A tale pronuncia si è pervenuti in conseguenza della cassazione della sentenza della Corte d’Appello che, in rigetto dell’appello principale e incidentale avverso la pronuncia del Tribunale di Belluno, riteneva non sussistenti gli estremi né per aumentare gli assegni ai figli, né per accogliere la richiesta della moglie volta ad ottenere una somma onnicomprensiva dal marito.
La Corte Suprema demandava al giudice di rinvio il compito di valutare tutti gli indici con rilevanza economica nonché la concreta capacità della moglie nel reperire un'occupazione.
Tanto premesso, oggi la Corte di Cassazione, dopo avere arginato in quanto infondata l'eccezione di difetto di legittimazione attiva sollevata dal ricorrente in ordine ad una procura rilasciata alla controparte solo per il giudizio di Cassazione, rileva che il giudice del rinvio ha riconosciuto l'assegno di mantenimento a carico del ricorrente, considerando l'evidente squilibrio dei redditi tra le parti, l'assenza di ulteriori capacità economiche della moglie a seguito dell'acquisto della casa e il tenore di vita nel corso del matrimonio.

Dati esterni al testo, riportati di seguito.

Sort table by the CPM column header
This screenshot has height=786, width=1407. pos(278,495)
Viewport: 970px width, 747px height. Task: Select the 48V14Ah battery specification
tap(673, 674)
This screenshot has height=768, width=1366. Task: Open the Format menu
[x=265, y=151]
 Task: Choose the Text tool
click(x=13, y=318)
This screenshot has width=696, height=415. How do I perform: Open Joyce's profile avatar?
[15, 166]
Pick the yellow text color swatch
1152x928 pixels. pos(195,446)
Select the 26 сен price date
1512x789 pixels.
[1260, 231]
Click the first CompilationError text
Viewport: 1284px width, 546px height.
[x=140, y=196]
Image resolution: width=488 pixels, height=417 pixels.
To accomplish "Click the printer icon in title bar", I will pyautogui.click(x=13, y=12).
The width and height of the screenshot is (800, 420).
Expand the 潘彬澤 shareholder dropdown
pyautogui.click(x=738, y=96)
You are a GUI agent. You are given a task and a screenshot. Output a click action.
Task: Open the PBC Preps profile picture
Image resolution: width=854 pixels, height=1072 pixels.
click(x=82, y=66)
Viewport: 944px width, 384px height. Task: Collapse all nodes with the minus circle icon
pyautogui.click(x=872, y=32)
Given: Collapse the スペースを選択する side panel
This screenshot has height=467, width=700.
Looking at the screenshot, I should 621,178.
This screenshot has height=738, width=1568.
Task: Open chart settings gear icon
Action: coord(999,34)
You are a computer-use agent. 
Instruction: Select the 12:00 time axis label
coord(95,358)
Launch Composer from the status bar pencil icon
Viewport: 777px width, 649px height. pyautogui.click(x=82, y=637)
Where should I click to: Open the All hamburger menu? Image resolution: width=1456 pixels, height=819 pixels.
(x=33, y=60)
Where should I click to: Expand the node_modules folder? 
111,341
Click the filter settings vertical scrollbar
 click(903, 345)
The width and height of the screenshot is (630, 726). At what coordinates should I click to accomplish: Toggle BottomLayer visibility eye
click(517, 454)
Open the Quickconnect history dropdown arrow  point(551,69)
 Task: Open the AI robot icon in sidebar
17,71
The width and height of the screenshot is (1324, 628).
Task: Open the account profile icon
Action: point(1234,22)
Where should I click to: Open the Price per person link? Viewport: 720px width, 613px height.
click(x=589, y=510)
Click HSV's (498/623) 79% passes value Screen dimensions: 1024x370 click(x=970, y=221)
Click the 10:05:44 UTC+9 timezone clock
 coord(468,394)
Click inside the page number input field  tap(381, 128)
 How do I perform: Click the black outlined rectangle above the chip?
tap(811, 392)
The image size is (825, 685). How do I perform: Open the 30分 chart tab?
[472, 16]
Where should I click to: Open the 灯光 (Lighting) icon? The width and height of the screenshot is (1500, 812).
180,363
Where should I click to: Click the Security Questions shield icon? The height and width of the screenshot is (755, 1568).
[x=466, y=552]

Inammissibili sono i motivi di censura nei quali il ricorrente sollecita, di fatto, un nuovo apprezzamento del merito circa lo squilibrio reddituale tra le parti, come è inammissibile il motivo nel quale il ricorrente denunzia la violazione dell'art. 156, c.c. per aver la Corte territoriale erroneamente ritenuto che fosse stato dimostrato il tenore di vita matrimoniale, senza considerare la convivenza more uxorio instaurato dalla moglie.
Nella specie, il ricorrente non ha indicato quale prova abbia fornito riguardo al suddetto rapporto affettivo stabile che la moglie avrebbe creato con il terzo, e quale sia la relativa decisività.
Infine inammissibile è anche il settimo motivo di ricorso, relativo alle spese. Posto che in caso di accoglimento parziale della domanda il giudice può compensare in tutto o in parte le spese sostenute dalla parte vittoriosa, ma questa non può essere condannata neppure parzialmente a rifondere le spese della controparte, non configurando, l'accoglimento in misura ridotta di una domanda, reciproca soccombenza, nella specie la decisione di non compensazione non può essere sindacata, non emergendo una soccombenza reciproca tra le parti, ma un accoglimento parziale delle varie istanze della moglie.